I was talking with a coworker about homepages recently, and how I just can’t get used to the personalized Google homepage. I claimed that the Google page was just too cluttered. His comment was that my My Yahoo! screen was more cluttered than my personalized Google page. I’ve basically become accustomed to the layout of the Yahoo! screen.
What do you have as your homepage? Do you have multiple homepages?

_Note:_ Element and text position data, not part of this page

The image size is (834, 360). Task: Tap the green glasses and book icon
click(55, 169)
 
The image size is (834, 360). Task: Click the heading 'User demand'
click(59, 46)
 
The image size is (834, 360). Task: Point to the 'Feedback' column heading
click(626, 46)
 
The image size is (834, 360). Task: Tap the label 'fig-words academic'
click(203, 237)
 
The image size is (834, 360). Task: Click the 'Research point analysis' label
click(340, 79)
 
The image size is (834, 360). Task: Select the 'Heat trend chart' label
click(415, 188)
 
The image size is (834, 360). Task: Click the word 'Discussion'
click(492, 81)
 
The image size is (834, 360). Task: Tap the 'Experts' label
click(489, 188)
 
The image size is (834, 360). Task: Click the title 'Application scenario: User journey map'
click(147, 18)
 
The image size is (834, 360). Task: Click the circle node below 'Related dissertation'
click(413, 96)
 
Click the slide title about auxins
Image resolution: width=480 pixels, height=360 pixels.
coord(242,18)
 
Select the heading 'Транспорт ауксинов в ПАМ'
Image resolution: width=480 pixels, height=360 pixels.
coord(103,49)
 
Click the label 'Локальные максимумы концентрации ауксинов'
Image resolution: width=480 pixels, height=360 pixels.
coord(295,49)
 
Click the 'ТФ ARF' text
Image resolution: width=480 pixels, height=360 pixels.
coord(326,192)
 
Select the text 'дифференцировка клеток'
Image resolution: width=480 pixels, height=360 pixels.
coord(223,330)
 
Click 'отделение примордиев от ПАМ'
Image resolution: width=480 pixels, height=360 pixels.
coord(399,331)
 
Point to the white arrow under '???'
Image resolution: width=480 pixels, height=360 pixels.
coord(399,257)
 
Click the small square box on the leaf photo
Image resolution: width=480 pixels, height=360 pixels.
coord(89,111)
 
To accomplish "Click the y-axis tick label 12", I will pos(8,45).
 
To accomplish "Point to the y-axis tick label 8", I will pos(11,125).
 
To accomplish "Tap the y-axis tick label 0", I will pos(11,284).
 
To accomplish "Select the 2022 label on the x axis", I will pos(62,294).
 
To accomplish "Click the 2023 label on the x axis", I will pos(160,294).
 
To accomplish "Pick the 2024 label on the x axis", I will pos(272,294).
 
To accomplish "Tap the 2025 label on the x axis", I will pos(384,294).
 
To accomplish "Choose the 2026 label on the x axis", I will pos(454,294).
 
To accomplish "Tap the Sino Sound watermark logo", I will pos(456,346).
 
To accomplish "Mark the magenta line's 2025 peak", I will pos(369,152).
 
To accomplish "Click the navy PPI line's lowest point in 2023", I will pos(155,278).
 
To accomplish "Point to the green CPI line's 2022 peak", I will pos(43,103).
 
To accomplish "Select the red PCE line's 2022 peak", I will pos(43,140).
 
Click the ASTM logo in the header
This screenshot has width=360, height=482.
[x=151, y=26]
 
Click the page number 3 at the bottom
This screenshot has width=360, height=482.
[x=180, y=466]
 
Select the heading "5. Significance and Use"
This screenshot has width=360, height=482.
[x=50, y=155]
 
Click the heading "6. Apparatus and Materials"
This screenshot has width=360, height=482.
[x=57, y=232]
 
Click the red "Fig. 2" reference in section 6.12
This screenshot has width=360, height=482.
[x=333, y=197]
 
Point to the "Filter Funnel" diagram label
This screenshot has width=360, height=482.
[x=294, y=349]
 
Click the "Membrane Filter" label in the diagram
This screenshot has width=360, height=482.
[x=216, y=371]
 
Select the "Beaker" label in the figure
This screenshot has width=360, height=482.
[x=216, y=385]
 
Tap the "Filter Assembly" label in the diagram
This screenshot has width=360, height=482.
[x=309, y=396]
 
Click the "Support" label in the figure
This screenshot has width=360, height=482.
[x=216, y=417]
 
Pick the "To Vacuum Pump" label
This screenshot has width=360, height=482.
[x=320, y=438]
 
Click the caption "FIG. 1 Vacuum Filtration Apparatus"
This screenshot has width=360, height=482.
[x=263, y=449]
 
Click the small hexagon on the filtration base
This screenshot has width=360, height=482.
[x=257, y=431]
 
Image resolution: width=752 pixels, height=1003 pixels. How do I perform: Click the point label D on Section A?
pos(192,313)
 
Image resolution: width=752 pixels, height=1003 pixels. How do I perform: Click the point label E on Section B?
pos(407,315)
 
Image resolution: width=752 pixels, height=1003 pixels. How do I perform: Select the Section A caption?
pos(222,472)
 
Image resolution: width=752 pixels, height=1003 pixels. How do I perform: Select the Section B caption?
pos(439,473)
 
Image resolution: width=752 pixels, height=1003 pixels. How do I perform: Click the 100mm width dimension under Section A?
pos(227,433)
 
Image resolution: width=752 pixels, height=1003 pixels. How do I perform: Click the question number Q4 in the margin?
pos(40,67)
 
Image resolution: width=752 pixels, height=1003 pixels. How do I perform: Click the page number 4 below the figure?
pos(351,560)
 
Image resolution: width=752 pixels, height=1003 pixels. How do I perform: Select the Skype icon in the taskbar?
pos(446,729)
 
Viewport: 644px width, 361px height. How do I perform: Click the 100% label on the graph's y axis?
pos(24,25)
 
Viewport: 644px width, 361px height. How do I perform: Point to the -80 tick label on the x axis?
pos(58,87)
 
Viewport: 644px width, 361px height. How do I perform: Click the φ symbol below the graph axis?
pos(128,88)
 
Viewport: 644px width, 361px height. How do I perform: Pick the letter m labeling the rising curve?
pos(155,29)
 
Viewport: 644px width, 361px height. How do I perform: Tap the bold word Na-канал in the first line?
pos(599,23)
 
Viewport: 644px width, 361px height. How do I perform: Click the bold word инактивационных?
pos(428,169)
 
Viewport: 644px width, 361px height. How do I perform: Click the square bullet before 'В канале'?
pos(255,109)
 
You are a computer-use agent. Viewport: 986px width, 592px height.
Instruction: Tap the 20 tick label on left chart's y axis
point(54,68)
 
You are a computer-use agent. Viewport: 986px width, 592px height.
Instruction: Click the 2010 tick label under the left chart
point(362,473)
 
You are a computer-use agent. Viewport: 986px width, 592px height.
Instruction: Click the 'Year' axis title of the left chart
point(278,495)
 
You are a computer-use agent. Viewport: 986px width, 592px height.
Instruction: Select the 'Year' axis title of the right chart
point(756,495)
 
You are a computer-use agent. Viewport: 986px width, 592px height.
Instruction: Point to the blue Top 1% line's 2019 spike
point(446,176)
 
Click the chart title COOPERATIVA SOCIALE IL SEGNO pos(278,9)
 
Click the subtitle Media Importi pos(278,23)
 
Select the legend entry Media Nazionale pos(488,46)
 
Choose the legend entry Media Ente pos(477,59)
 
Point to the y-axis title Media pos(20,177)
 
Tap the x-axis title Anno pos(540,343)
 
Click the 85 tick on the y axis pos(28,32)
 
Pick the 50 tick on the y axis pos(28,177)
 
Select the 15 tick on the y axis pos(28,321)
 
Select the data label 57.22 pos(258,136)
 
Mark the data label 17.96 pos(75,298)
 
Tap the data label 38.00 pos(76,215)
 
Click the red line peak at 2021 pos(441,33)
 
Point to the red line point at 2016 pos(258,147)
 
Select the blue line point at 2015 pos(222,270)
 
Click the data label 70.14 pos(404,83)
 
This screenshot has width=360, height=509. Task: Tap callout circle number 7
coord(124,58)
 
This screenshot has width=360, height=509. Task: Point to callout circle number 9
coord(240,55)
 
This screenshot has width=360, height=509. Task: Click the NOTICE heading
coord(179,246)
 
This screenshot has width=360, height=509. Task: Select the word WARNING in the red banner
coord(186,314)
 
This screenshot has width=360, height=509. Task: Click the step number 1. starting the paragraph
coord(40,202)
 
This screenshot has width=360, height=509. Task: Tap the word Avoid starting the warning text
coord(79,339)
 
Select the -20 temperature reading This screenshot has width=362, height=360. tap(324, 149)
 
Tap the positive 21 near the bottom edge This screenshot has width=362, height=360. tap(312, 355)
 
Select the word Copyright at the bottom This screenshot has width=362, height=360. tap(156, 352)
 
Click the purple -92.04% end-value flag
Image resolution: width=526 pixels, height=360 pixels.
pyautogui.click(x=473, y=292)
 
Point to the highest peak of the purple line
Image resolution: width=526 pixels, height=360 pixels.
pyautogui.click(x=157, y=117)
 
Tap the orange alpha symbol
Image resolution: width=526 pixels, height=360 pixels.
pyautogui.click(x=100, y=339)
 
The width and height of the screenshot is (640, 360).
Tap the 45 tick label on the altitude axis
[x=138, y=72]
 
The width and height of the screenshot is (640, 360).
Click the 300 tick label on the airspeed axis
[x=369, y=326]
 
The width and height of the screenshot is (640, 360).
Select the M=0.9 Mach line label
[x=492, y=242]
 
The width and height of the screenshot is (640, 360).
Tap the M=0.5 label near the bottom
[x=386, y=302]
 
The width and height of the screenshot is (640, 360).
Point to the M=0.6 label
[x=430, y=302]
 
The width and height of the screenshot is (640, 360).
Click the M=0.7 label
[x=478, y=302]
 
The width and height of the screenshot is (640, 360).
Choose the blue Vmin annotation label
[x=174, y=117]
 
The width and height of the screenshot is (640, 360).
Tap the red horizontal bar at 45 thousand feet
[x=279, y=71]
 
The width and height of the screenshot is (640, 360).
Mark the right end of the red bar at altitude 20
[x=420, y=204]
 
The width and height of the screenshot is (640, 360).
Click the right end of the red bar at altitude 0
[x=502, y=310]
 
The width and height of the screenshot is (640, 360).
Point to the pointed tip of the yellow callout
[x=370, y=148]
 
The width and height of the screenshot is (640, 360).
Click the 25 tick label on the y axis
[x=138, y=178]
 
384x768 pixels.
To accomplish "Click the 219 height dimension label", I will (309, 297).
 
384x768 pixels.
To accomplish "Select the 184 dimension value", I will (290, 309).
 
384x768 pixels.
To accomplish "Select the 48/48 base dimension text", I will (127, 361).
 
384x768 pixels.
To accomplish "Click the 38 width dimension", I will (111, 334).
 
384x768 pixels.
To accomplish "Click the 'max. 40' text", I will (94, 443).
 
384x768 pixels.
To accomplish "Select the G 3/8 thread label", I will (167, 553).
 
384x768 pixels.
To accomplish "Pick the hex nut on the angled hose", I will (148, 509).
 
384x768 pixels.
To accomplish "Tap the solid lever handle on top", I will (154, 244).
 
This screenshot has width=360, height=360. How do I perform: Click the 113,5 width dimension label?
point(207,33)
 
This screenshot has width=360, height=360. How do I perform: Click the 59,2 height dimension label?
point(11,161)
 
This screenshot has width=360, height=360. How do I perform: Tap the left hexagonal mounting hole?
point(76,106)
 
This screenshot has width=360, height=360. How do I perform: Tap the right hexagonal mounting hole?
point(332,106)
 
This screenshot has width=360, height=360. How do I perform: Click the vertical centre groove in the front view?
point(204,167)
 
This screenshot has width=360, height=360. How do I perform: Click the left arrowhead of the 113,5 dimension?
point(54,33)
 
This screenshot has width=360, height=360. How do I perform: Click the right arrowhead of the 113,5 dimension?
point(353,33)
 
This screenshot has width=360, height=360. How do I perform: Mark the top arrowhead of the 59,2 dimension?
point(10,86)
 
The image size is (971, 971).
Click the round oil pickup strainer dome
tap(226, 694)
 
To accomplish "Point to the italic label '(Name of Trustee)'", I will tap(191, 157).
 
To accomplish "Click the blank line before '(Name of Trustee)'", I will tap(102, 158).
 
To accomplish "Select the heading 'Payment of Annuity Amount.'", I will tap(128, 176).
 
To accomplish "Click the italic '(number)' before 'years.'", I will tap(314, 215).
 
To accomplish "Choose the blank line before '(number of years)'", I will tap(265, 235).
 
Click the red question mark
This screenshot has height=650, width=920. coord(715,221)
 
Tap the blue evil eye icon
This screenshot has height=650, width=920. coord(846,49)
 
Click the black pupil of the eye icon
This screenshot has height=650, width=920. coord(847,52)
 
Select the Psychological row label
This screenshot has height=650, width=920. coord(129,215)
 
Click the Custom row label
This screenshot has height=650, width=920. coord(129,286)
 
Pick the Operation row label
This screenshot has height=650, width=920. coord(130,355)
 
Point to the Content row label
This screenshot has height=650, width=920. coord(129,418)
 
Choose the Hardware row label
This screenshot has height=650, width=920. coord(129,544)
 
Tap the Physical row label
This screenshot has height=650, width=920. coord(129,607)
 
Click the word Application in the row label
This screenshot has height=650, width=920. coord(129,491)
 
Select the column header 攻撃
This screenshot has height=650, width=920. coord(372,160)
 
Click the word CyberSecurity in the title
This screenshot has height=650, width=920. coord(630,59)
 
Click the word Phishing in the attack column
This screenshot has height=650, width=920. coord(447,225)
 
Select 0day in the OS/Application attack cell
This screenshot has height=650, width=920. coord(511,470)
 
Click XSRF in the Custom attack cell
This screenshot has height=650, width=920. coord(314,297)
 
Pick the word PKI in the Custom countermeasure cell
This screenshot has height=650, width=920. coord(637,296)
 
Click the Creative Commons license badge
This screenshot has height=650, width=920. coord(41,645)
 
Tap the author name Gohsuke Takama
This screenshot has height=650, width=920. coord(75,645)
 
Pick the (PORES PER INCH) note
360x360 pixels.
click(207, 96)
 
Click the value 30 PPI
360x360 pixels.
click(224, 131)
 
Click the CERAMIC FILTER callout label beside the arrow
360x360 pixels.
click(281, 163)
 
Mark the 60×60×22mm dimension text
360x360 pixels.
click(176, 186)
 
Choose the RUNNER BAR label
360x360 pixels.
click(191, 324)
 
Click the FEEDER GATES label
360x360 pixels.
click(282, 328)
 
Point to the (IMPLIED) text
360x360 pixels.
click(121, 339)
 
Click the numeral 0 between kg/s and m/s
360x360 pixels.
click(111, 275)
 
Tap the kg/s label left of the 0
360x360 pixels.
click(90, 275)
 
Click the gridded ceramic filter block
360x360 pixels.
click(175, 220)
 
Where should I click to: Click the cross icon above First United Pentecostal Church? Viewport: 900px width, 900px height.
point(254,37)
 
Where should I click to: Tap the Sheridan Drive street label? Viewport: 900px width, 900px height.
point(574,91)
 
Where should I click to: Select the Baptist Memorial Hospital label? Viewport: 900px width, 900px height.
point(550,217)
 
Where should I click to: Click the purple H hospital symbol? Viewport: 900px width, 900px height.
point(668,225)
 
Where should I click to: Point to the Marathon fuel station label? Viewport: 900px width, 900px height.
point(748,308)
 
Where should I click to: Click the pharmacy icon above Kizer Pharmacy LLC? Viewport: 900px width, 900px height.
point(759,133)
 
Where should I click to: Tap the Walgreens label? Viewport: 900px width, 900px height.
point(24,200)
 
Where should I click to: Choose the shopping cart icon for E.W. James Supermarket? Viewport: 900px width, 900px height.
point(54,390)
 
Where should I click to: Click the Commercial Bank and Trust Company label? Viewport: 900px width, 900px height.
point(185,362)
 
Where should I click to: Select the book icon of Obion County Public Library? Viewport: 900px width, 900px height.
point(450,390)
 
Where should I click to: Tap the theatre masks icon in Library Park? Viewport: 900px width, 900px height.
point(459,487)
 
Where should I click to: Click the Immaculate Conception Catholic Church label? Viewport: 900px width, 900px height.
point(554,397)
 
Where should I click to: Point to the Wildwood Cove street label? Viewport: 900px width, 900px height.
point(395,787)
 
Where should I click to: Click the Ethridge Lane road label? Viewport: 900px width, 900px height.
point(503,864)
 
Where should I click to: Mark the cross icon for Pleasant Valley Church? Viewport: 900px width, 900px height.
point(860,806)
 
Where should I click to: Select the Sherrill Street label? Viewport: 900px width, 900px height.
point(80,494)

Do you have a suggestion for me to try out besides Google and Yahoo!?
Domain Name Extension Completion
One of my favorite features of Firefox is the keystroke for completing domain names. For example:
- You use ctrl-D (on Windows or Linux) or cmd-L (on Mac) to select the address bar
- You type in the domain name sans extension e.g. techjive
- Depending on the extension (.com, .net, .org) you use the appropriate keystroke and it prepends a “www.” and appends the “.whatever” e.g. makes techjive = www.techjive.net
The keystrokes are:
- ctrl-Enter (Win & Linux) or cmd-Enter (Mac) = .com
- shift-Enter = .net
- ctrl-shift-Enter (Win & Linux) or cmd-shift-Enter (Mac) = .org
The .com keystroke works for Internet Explorer and Opera. For Safari, if you type in the name and just hit enter — e.g. google — it puts the .com on it for you; no keystroke needed. Firefox is the only one that goes beyond the .com with this feature.